Es cierto que, en la mayoría de los casos, la venganza no aparece tajantemente como en los casos de este último mes. Sin embargo, estas violaciones por venganza desnudan el móvil de toda violación: el poder. Alicia Cortejarena, psicóloga y coordinadora del área de Violencia Sexual del Hospital Muñiz, delimita: “Históricamente la violación se ha intentado explicar como un problema de naturaleza sexual, en el cual el hombre satisfacía impulsos irreprimibles. De esta forma, se justificaba la apropiación violenta del cuerpo de la mujer para satisfacer deseos masculinos. Sólo recientemente se ha comenzado a analizar como un crimen contra la integridad psicofísica de las mujeres y como un acto de poder. Pero estos casos permiten visibilizar con claridad que el motivo del ataque sexual no es la búsqueda de placer o satisfacción sexual, sino el deseo de expresar violencia y de controlar y dominar a la víctima”.

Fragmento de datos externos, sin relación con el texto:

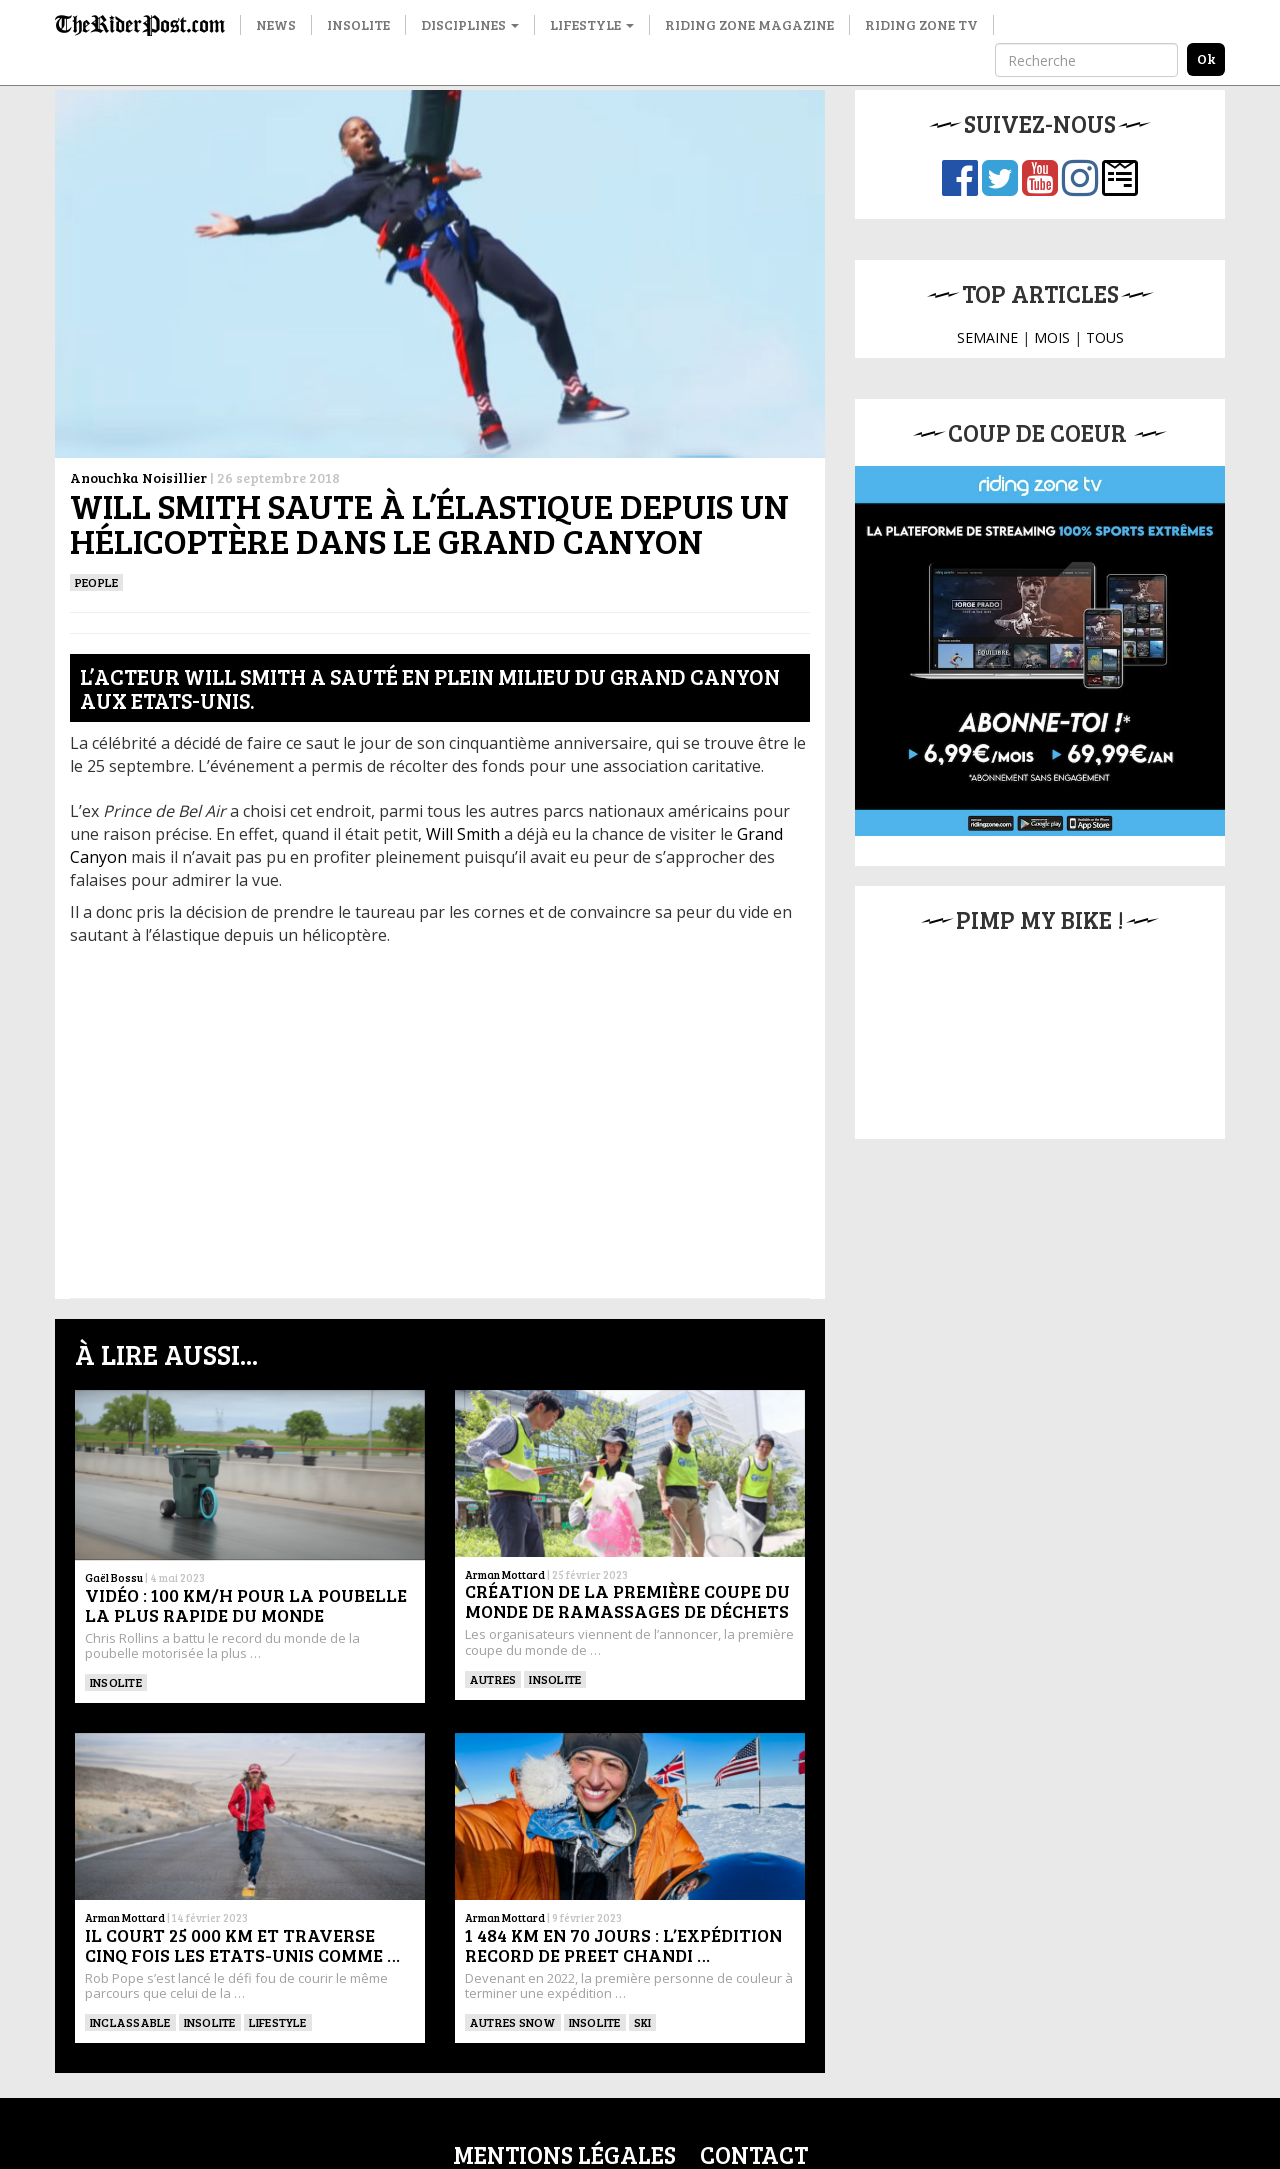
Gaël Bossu (114, 1577)
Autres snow (513, 2022)
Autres (493, 1679)
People (96, 582)
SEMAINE (987, 337)
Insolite (358, 24)
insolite (555, 1679)
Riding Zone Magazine (749, 24)
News (276, 24)
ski (643, 2022)
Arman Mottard (505, 1574)
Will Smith (463, 834)
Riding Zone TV (921, 24)
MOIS (1052, 337)
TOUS (1105, 337)
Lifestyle (592, 24)
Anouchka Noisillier (138, 477)
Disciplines (470, 24)
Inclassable (130, 2022)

La venganza no es sólo excepción u “ola” delictiva. La violencia doméstica es –también– una venganza permanente. “Atendemos muchas violaciones en mujeres que no querían que sus ex esposos estuvieran en la casa y en la que ellos volvieron a violarlas. Ellos entran por la fuerza, las violan, las lastiman, como marca de propiedad, de posesión”, define Susana Larcamon, psicóloga a cargo del equipo de Atención a Víctimas de Violencia Sexual del Hospital Alvarez. “La violencia tiende a controlar –puntualiza– y a limitar a las mujeres.”
El miedo también es violencia. Los ruidos, los pasos, los pantalones de más y por las dudas, los dobladillos bajados, el temor antes de hablar, de denunciar, de sentenciar, de testimoniar, de salir, de caminar, de ser dueñas del día, de la noche, de ser dueñas de la vida. El miedo: a la violencia, a la venganza, a ser menos, a no poder decidir, no es igual. El miedo es un freno a que ser mujer, todavía, no sea igual ni sea lo mismo.
Y a que las mujeres no seamos iguales. Todavía.